Now we will have to transform the data into the format loadable by the PyTorch DataLoader. To do so, simply run:

# Prepare the training set
python prepare_data.py --librispeech_from_kaldi librispeech_data/kaldi/train-clean-360-hires-norm.blogmel --save_dir librispeech_data/preprocessed/train-clean-360-hires-norm.blogmel
# Prepare the valication set
python prepare_data.py --librispeech_from_kaldi librispeech_data/kaldi/dev-clean-hires-norm.blogmel --save_dir librispeech_data/preprocessed/dev-clean-hires-norm-blogmel

Once the program is done, you will see a directory preprocessed/ inside librispeech_data/ that contains all the preprocessed PyTorch tensors.

To train an APC model, simply run:

python train_apc.py

By default, the trained models will be put in logs/. You can also use Tensorboard to trace the training progress. There are many other configurations you can try, check train_apc.py for more details--it is highly documented and should be self-explanatory.

Feature extraction

Once you have trained your APC model, you can use it to extract speech features from your target dataset. To do so, feed-forward the trained model on the target dataset and retrieve the extracted features by running:

_, feats = model.forward(inputs, lengths)

feats is a PyTorch tensor of shape (num_layers, batch_size, seq_len, rnn_hidden_size) where:

  • num_layers is the RNN depth of your APC model
  • batch_size is your inference batch size
  • seq_len is the maximum sequence length and is determined when you run prepare_data.py. By default this value is 1600.
  • rnn_hidden_size is the dimensionality of the RNN hidden unit.

As you can see, feats is essentially the RNN hidden states in an APC model. You can think of APC as a speech version of ELMo if you are familiar with it.

There are many ways to incorporate feats into your downstream task. One of the easiest way is to take only the outputs of the last RNN layer (i.e., feats[-1, :, :, :]) as the input features to your downstream model, which is what we did in our paper. Feel free to explore other mechanisms.

Pre-trained models

We release the pre-trained models that were used to produce the numbers reported in the paper. load_pretrained_model.py provides a simple example of loading a pre-trained model.

Reference

Please cite our paper(s) if you find this repository useful. This first paper proposes the APC objective, while the second paper applies it to speech recognition, speech translation, and speaker identification, and provides more systematic analysis on the learned representations. Cite both if you are kind enough!
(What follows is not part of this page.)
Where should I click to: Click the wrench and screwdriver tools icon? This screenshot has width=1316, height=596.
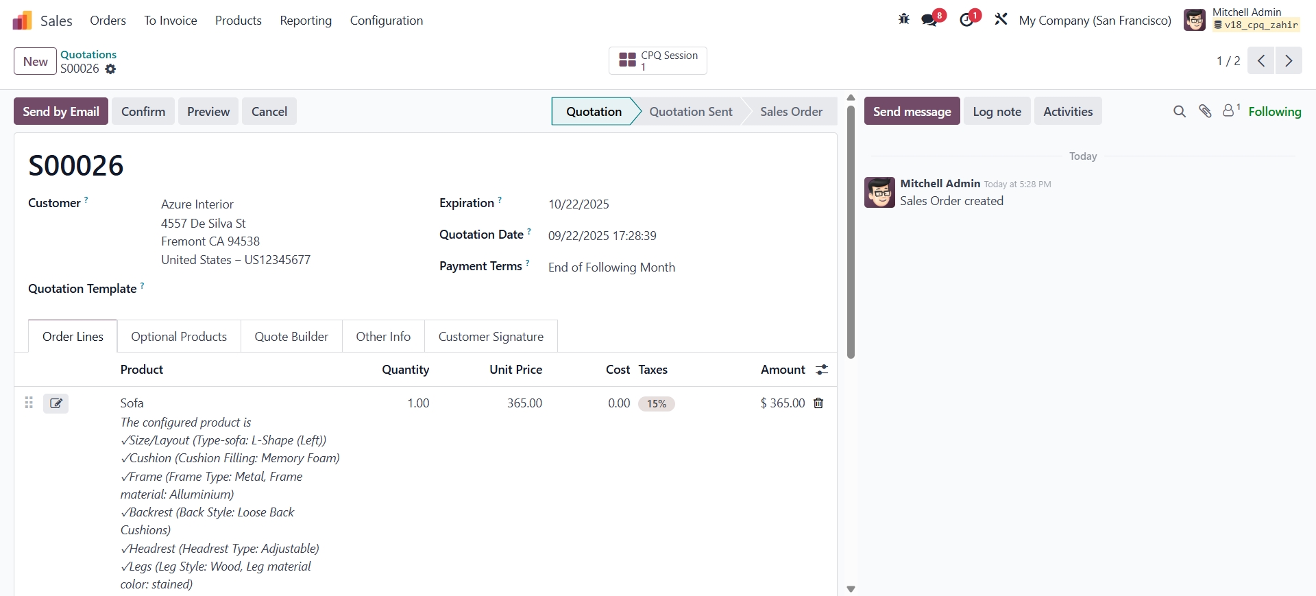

@inproceedings{chung2019unsupervised,
  title = {An unsupervised autoregressive model for speech representation learning},
  author = {Chung, Yu-An and Hsu, Wei-Ning and Tang, Hao and Glass, James},
  booktitle = {Interspeech},
  year = {2019}
}
@inproceedings{chung2020generative,
  title = {Generative pre-training for speech with autoregressive predictive coding},
  author = {Chung, Yu-An and Glass, James},
  booktitle = {ICASSP},
  year = {2020}
}

Contact

Feel free to shoot me an email for any inquiries about the paper and this repository.

Owner
iamyuanchung
Natural language & speech processing researcher
iamyuanchung
Algorithmic trading using machine learning.

Algorithmic Trading This machine learning algorithm was built using Python 3 and scikit-learn with a Decision Tree Classifier. The program gathers sto

Sourav Biswas 101 Nov 10, 2022
A Python library for working with arbitrary-dimension hypercomplex numbers following the Cayley-Dickson construction of algebras.

Hypercomplex A Python library for working with quaternions, octonions, sedenions, and beyond following the Cayley-Dickson construction of hypercomplex

7 Nov 04, 2022
Learning from Guided Play: A Scheduled Hierarchical Approach for Improving Exploration in Adversarial Imitation Learning Source Code

Learning from Guided Play: A Scheduled Hierarchical Approach for Improving Exploration in Adversarial Imitation Learning Trevor Ablett*, Bryan Chan*,

STARS Laboratory 8 Sep 14, 2022
exponential adaptive pooling for PyTorch

AdaPool: Exponential Adaptive Pooling for Information-Retaining Downsampling Abstract Pooling layers are essential building blocks of Convolutional Ne

Alexandros Stergiou 55 Jan 04, 2023
Self-supervised learning optimally robust representations for domain generalization.

OptDom: Learning Optimal Representations for Domain Generalization This repository contains the official implementation for Optimal Representations fo

Yangjun Ruan 18 Aug 25, 2022
A modular active learning framework for Python

Modular Active Learning framework for Python3 Page contents Introduction Active learning from bird's-eye view modAL in action From zero to one in a fe

modAL 1.9k Dec 31, 2022
The implementation of ICASSP 2020 paper "Pixel-level self-paced learning for super-resolution"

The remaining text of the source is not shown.